From: Jon Danniken on
JD wrote:
> That is also my opinion. I would not eat anything
> that originated in China. I'm
> trying the find what the chemical in that outgas
> is likely to be. Anyone have a
> spectrometer handy? ;-)
>
> A few months ago I saw cans of beans in Trader
> Joes with the label "Made in
> China" or something very similar. The only thing I
> would feed that to is a hole
> in the ground.

I recently bought a set of fitted sheets which were, of course, made in
maoland. When I brought them home and opened the cute plastic container,
they had a very strong smell of the same grease/chemical/whatever that I can
detect on some of the metal tools I have bought from Harbor Freight.

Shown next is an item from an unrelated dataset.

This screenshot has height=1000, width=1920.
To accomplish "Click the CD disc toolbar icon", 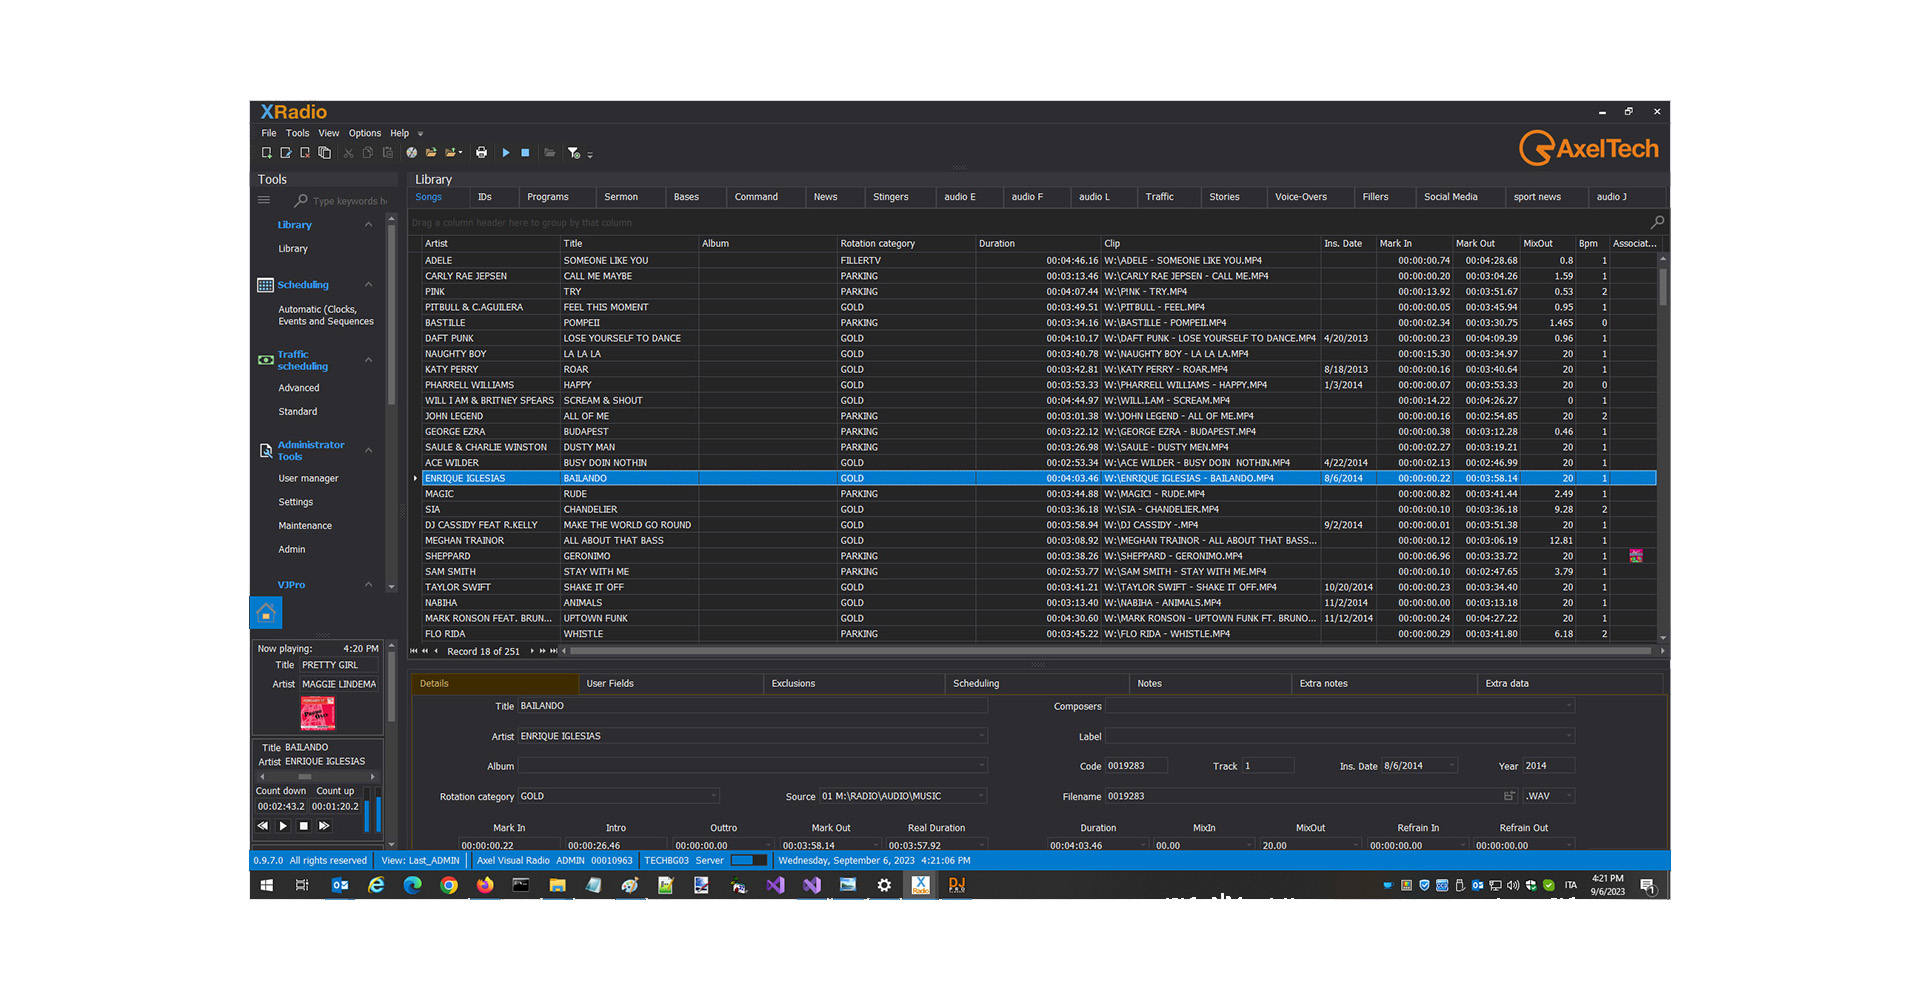I will pos(412,153).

Took about three loads of hot soapy water to all but get rid of the stink.

Jon


From: JD on
philo wrote:
> JD wrote:
>> Hi Experts,
>>
>> Have you recently bought any plastic-bodied electronics and found an
>> unpleasant chemical stench?
>>
>> I bought an Aluratek internet radio and, after 10 days, it is still
>> sitting
>> in my garage.
>>
>> The stink appears to be coming from the plastic casing but it's hard to
>> tell because the case has ventilation slots.
>>
>> I'm pondering whether to return it.
>>
>> Any experience of stinks like this?
>>
>> TIA
>
>
>
> Just figured out why the radio stinks
>
> probably tuned in to Howard Stern!!!!

Try again. The radio was never connected up.
From: VanguardLH on
kony wrote:

> On Tue, 5 Jan 2010 21:14:26 -0600, VanguardLH <V(a)nguard.LH>
> wrote:
>
>>kony wrote:
>>
>>> On Sat, 02 Jan 2010 12:07:32 -0800, JD <JD(a)NoDen.con> wrote:
>>>
>>>>That is also my opinion. I would not eat anything
>>>>that originated in China. I'm
>>>>trying the find what the chemical in that outgas
>>>>is likely to be. Anyone have a
>>>>spectrometer handy? ;-)
>>>>
>>>>A few months ago I saw cans of beans in Trader
>>>>Joes with the label "Made in
>>>>China" or something very similar. The only thing I
>>>>would feed that to is a hole
>>>>in the ground.
>>>
>>> Yeah but, there's bound to be people in China shaking their
>>> heads at the US shipping our garbage to them. Their cheap
>>> and nasty manufacturing processes seem to pay off in that
>>> their economy is looking a lot stronger in the future while
>>> the US is going to have to relearn the idea of buying
>>> domestic goods.
>>
>>Of course the devaluing of the US dollar has nothing to do with the loss of
>>any backing of the dollar (since going off the gold standard) which allowed
>>the Federal Reserve (which is not part of the US gov't but a private world
>>bank of foreign investors) to print more money to loan the USA to the point
>>that all income tax now collected only pays the interest on those loans and
>>none of the gov't services that they'll need to get more loans for the next
>>year, along with the stimulus package that made trillions disappear to the
>>world banks that hoarded it. Of course other nations look stronger when we
>>deliberately devalue our own money by printing more of it to hide tax
>>increases or provide stimulus packages.
>
> ... and yet, we're having auto bailouts when the Japanese
> devalued the yen which helped their autos gain ground in the
> US.

And as a consequence the Japanese economy is in tatters. Yes, the
devaluation helps with exports, especially with a country that primarily
exports manufactured goods. Japan is an export economy. Their strategy for
prosperity is producing goods and selling them to foreigners. The Bank of
Japan prints money and then exchanges the yen for *dollars* in the foreign
exchange market, pushing down its price. Japan's economy is much worse than
back in 2003-2004. Their stock market is close to 20-year lows and their
GDP is shrinking. Their interest rate is world's second lowest (after the
USA) and there's no room to cut interest rates. Japan's gov't is the most
indebted in the world; see
http://en.wikipedia.org/wiki/List_of_countries_by_public_debt (I haven't
investigated Zimbabwe as regards to what effect their ruined economy from
hyperinflation has on any of the major 6 nations but I doubt it has any
effect).

Our devaluation doesn't help us in the USA. We aren't an export economy (of
manufactured goods versus raw materials). We are a consumer nation. We're
an import economy. Once we went off the gold standard in 1971 (which
eliminated the government's restraint on printing money) and let our dollar
float and kept borrowing from the Fed and let them keep on printing (to hide
tax increases and cause inflation), our debt ratio started to grow; see
http://zfacts.com/p/318.html. Has there been a time in the past where we
dumped $9.7 trillion all at once ($3 trillion in last 2 years, $5.7 trillion
more pledged) into our money supply? Look at the graph and then realize
that the hockey stick rise (hyperinflation) is coming.